Because the meltwater input was observed at a depth of 200–240 m (Figure 8A), we assume that the core of the meltwater plume of Daugaard-Jensen glacier reached neutral buoyancy at that depth. Carroll et al. (2016) showed that plumes from marine-terminating glaciers with deep grounding lines gradually increase their temperature and salinity by mixing with the surrounding water, and therefore equilibrate to their final depth within the layer of Polar Water. The grounding line depth of Daugaard-Jensen glacier is presently unknown; we observed signs of low salinity at 200–250 m depth.
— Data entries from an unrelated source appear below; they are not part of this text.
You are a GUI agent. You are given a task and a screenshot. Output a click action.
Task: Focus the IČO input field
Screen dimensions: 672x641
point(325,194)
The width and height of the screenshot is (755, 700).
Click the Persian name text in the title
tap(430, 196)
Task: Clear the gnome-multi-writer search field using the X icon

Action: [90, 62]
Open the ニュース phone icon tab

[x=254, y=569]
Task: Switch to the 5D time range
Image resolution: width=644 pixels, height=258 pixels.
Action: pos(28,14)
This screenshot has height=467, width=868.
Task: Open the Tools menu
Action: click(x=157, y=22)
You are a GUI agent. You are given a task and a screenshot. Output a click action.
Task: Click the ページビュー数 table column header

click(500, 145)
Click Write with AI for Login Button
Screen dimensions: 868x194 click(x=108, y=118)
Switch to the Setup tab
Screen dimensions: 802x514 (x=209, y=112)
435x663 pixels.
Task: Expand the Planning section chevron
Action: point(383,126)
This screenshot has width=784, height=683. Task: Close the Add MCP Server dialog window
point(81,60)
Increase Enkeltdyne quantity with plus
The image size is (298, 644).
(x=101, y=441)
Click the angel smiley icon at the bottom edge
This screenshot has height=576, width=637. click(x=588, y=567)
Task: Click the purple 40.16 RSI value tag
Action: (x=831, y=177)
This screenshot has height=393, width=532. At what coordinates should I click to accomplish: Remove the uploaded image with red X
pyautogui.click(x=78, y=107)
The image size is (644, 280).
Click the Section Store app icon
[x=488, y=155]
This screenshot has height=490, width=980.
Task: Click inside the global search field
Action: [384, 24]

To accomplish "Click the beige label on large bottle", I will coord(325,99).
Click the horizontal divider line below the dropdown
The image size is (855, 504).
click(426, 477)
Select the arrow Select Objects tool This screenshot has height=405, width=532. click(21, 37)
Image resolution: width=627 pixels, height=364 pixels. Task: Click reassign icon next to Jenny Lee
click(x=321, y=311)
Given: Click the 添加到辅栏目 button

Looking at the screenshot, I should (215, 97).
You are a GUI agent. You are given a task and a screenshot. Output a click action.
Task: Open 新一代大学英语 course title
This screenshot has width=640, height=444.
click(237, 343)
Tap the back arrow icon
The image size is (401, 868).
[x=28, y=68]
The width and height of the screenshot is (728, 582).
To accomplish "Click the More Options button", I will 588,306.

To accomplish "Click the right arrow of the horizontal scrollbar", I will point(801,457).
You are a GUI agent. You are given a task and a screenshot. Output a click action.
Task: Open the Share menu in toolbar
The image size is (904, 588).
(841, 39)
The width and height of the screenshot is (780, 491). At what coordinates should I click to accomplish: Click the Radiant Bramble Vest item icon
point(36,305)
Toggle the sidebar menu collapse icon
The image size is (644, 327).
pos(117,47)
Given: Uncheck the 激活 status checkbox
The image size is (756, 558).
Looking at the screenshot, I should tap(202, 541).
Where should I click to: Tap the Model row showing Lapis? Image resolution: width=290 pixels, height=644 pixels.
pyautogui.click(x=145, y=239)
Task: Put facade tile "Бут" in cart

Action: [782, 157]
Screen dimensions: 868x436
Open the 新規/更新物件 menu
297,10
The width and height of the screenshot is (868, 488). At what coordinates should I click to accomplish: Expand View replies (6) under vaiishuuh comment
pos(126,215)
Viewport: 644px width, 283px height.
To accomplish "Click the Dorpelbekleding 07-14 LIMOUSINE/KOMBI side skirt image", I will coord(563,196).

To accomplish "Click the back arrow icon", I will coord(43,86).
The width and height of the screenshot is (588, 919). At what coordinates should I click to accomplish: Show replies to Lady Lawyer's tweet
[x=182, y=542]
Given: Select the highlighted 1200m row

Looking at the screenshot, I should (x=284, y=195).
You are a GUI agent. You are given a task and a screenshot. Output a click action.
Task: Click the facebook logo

Because there is some distance between our innermost station and the glacier front, the plume has probably ascended from a deeper grounding line and crossed the AW/PW interface at 250–300 m depth (for depth distributions of water masses, see Figure 3). A high amount of suspended particulate material, recorded as turbidity, and low nutrient concentrations followed the freshwater plume (Figure 8A), confirming that meltwater itself does not introduce additional nutrients (see section 4.2.1), but adds silts to the fjord system.

Different to the depth distribution of nutrients and turbidity, the POC flux increased just below the depth of the meltwater plume to almost the highest values within the whole fjord system (Figure 8A). However, because NCP was not higher than at other stations (Table 1), and the maximum POC flux was at a depth where primary production is not possible due to light limitation (250–350 m), we propose that the high POC flux cannot be attributed to high primary productivity at the surface, but that organic material must have accumulated at depth and was gradually sinking down the water column. Meltwater can introduce mass mortality of zooplankton, e.g., by osmotic pressure and the ingestion of silt particles (Wesławski and Legeżyńska, 1998), and also glacial melt itself can entrain particulate organic matter (Wiedmann et al., 2016).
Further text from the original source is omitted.